In the afternoon, hungry (as we usually are), we searched hard for a taxi but had to settle on a matatu to take us to town. The matatu was empty when we got in, but quickly became crowded, straining up most hills. In town, we attempted to eat at the restaurant of the M&R Hotel, a foolish choice. They were overwhelmed by 7 of us ordering in quick succession and in the two hours it took to get our food, three of us went for haircuts, some people went to the bank, others went shopping and explored the local market. Jason even found it necessary to go buy snacks to contain his hunger and the look on Paddy's face when he finally received his miniscule portion of beef would have been amusing if he wasn't so dejected.
After lunch-cum-dinner, we walked to Shooters bar to meet the rest of the tour. On the way we ate half a litre of icecream each (sickeningly good) and tried to browse the internet. We passed a bike shop and I managed to buy a plastic bottle cage, apparently the only one they stocked. At Shooters bar, we struggled to place drinks orders (two barmen were also the only waiters) and at one point, Tim stepped in to help them serve us. When the owners of the bar showed up later, order was partially restored - an Indian man with a stressed expression and a cigarette dangling out of his mouth flouting an air of efficiency. We met some new volunteers for the Peace Corps, a charitable project I had never heard of before (apparently limited to US citizens) - they had been here for six months and had signed up for three years - an unimaginable commitment for me personally, especially to go live in rural Africa.
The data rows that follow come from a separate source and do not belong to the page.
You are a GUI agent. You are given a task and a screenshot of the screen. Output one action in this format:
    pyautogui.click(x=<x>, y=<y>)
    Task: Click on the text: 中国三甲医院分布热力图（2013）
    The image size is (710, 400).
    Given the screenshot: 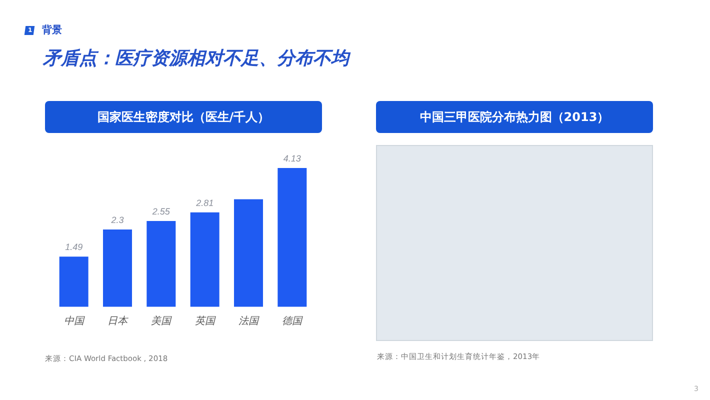 What is the action you would take?
    pyautogui.click(x=515, y=117)
    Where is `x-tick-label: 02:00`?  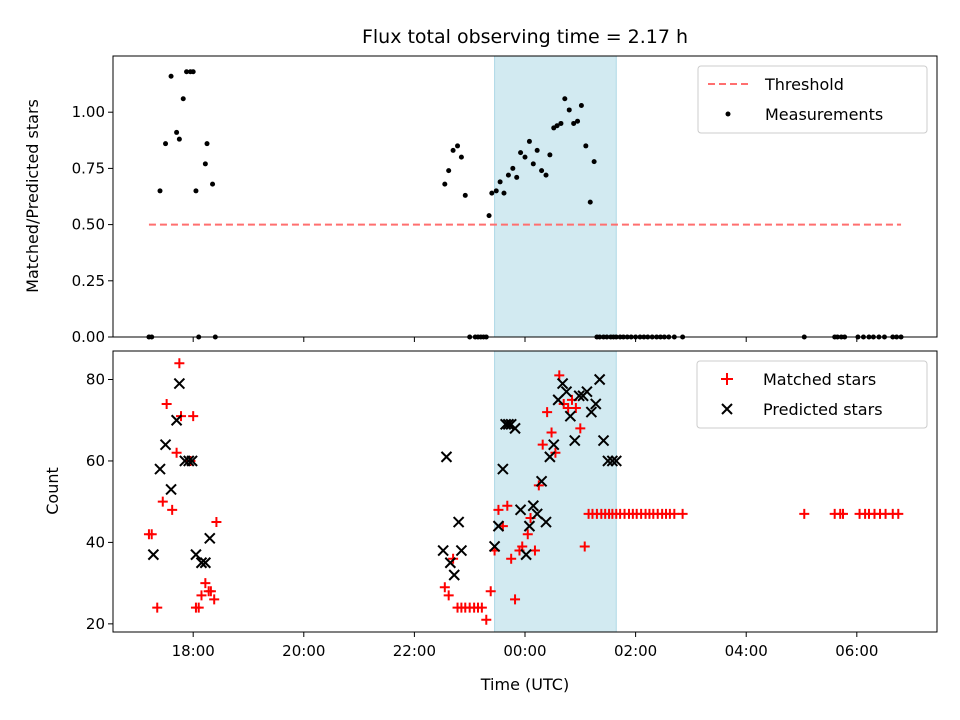
x-tick-label: 02:00 is located at coordinates (636, 651).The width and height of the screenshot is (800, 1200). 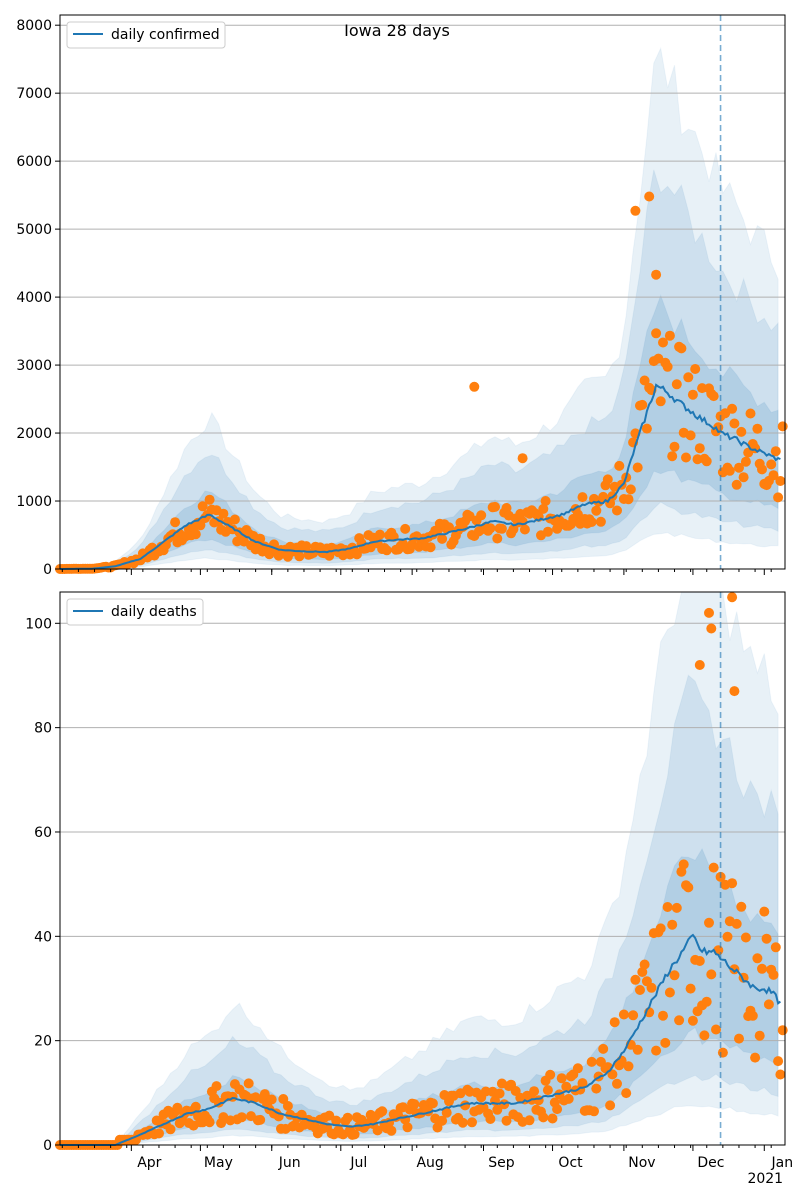 What do you see at coordinates (34, 162) in the screenshot?
I see `y-tick-label: 6000` at bounding box center [34, 162].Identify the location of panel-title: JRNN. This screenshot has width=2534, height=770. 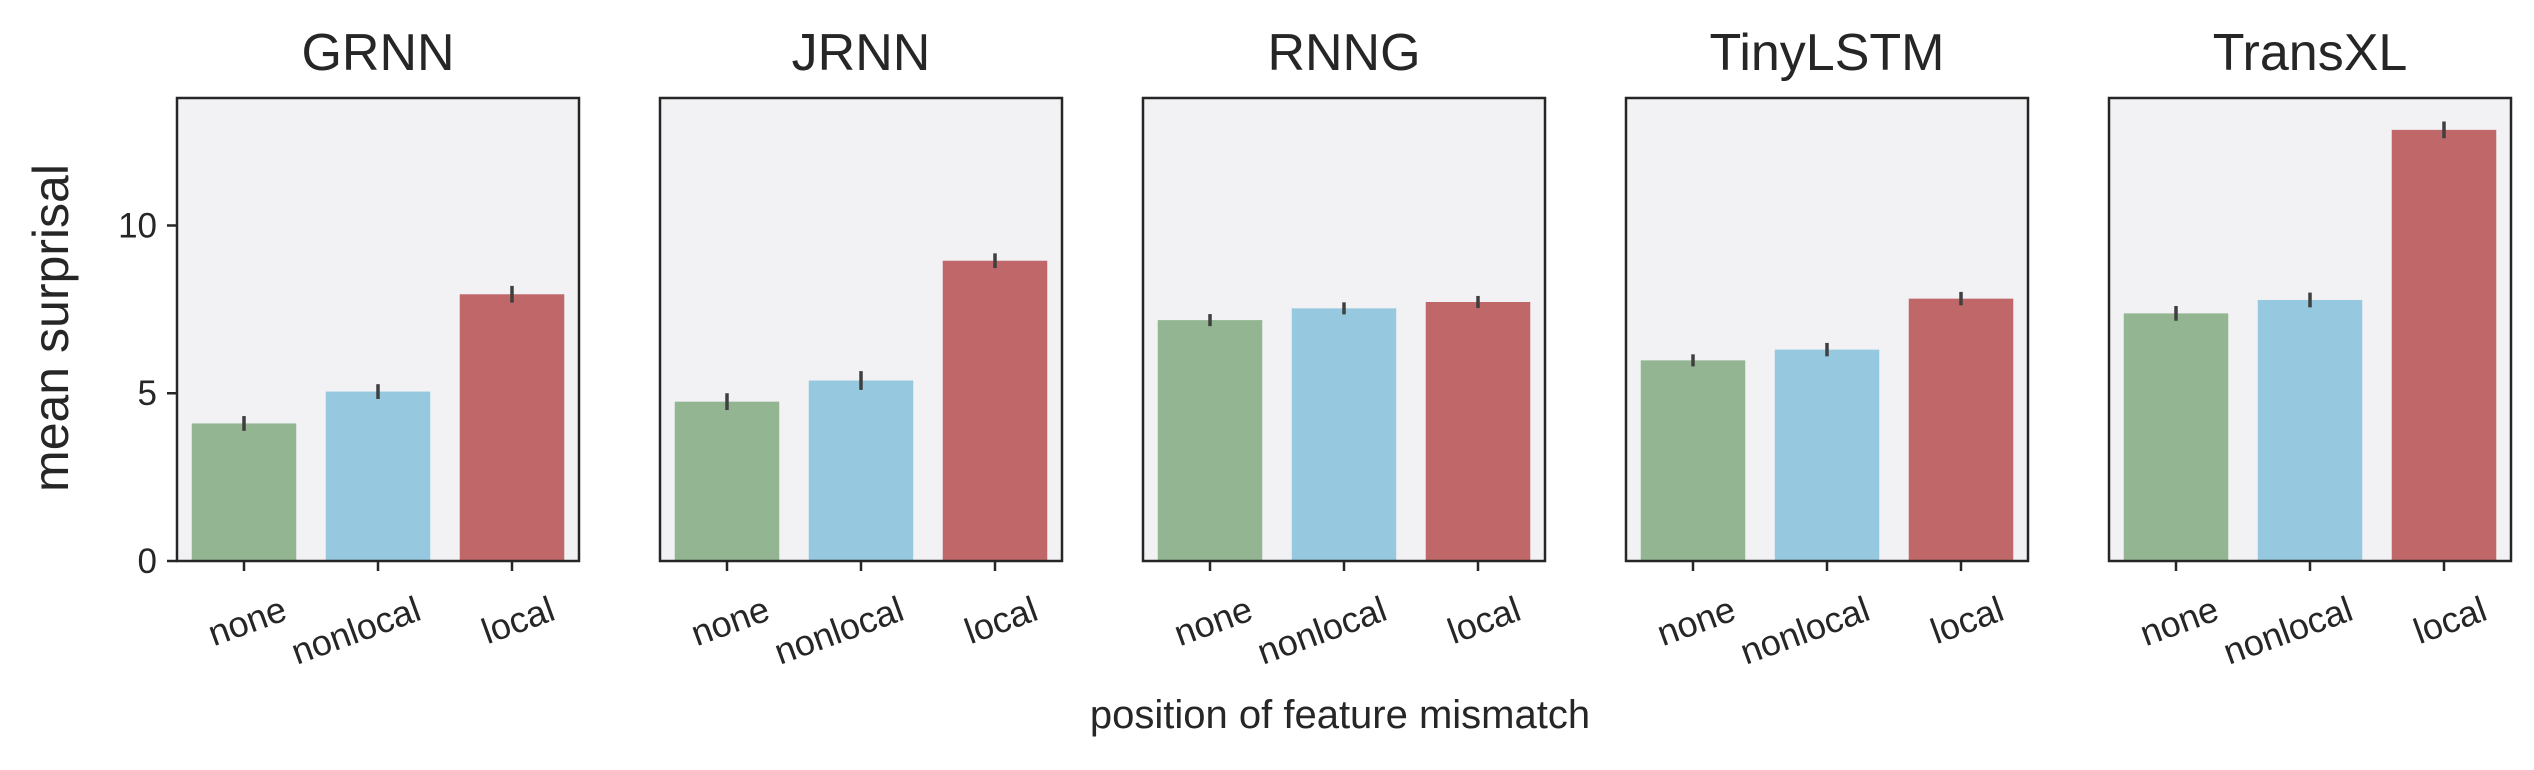
(862, 53).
This morning we went for breakfast at an awesome cafe called Hasty Tasty Too, run by an extremely friendly Ismaeli man who reminds me a lot of my grandfather, the same build (a large stomach) and round bald head. I arrived a bit late and most of the Tour appeared to have visited already - their kitchen was struggling to fulfill our orders. Anyway, I'm about to return for a hearty lunch before heading back to camp to finish off my rest day chores and duct tape my broken bottle cage to the frame.
3 comments posted so far
Ash wrote at 3:05 pm on Fri 26th Mar -
Sunil - How far have the Chinese gone in paving the road? It looks like they are every where in Africa. Don't be afraid of the bees. Although in Africa, they are not the Africanized Bees. ABs are bees from Africa mix bred with bees from Brazil in Brazil. If you get stung try to pull out what is in your skin without breaking it. Last advice do not run from bees as you will never out run'em.
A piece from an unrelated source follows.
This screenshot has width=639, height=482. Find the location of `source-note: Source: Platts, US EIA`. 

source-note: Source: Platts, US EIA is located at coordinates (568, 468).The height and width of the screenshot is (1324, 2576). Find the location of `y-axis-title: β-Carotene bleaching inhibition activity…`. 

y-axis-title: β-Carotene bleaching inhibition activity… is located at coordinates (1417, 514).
Simon wrote at 6:13 pm on Fri 26th Mar -
Sorry to hear you're still having problems with saddle sores. Have you tried wearing two pairs of cycling shorts ?
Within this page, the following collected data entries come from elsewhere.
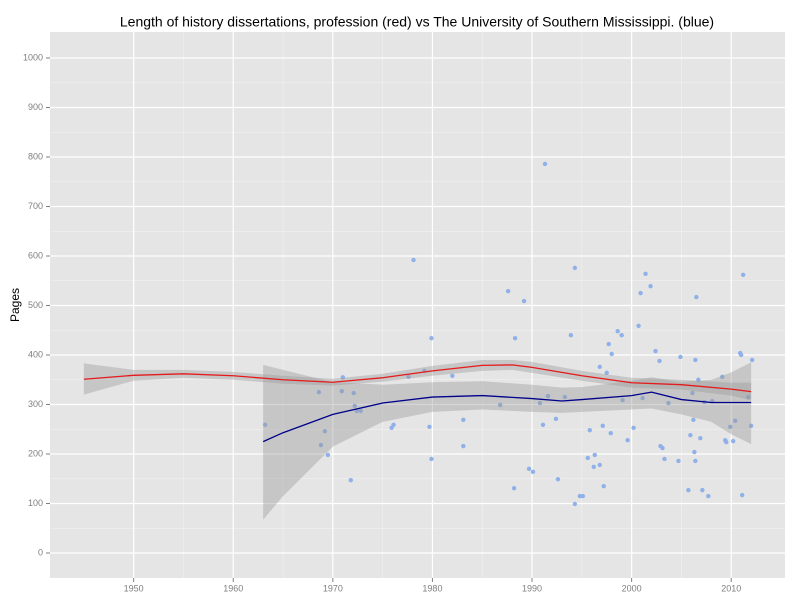  I want to click on y-tick-label: 500, so click(36, 305).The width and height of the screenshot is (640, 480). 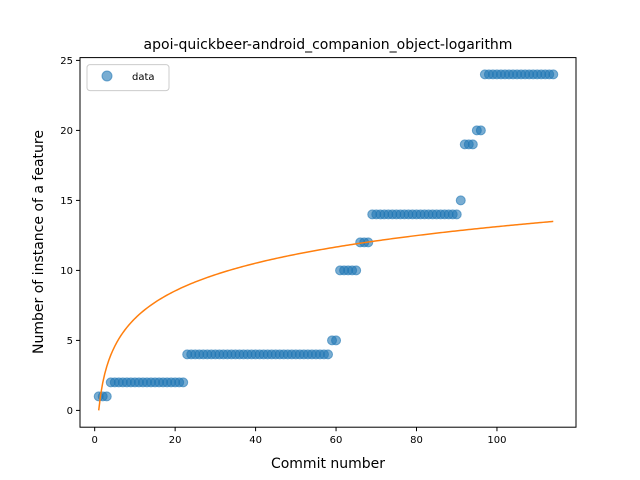 I want to click on x-tick-label: 20, so click(x=176, y=440).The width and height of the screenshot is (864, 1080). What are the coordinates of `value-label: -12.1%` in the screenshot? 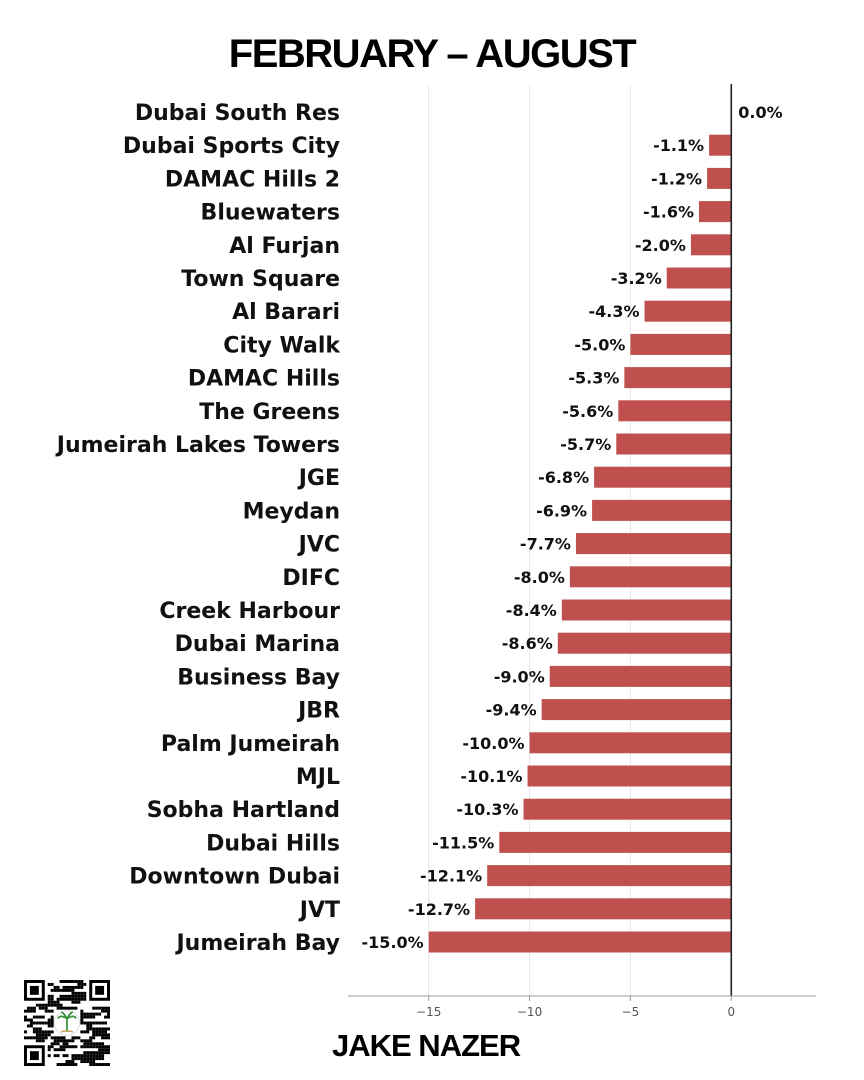 It's located at (451, 876).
SS wrote at 12:56 pm on Mon 29th Mar -
The Chinese haven't reached that road yet but supposedly a perfectly smooth alternative exists. In any case, the smoother the road becomes, the more the TDA will look for a dusty alternative!
I've been wearing two pairs of shorts nearly every day for quite some time now - it helps, definitely. Not sure the saddle sores will leave me until the tour is over now! In any case, it'll be much more manageable now on the paved roads.
I've been wearing two pairs of shorts nearly every day for quite some time now - it helps, definitely. Not sure the saddle sores will leave me until the tour is over now! In any case, it'll be much more manageable now on the paved roads.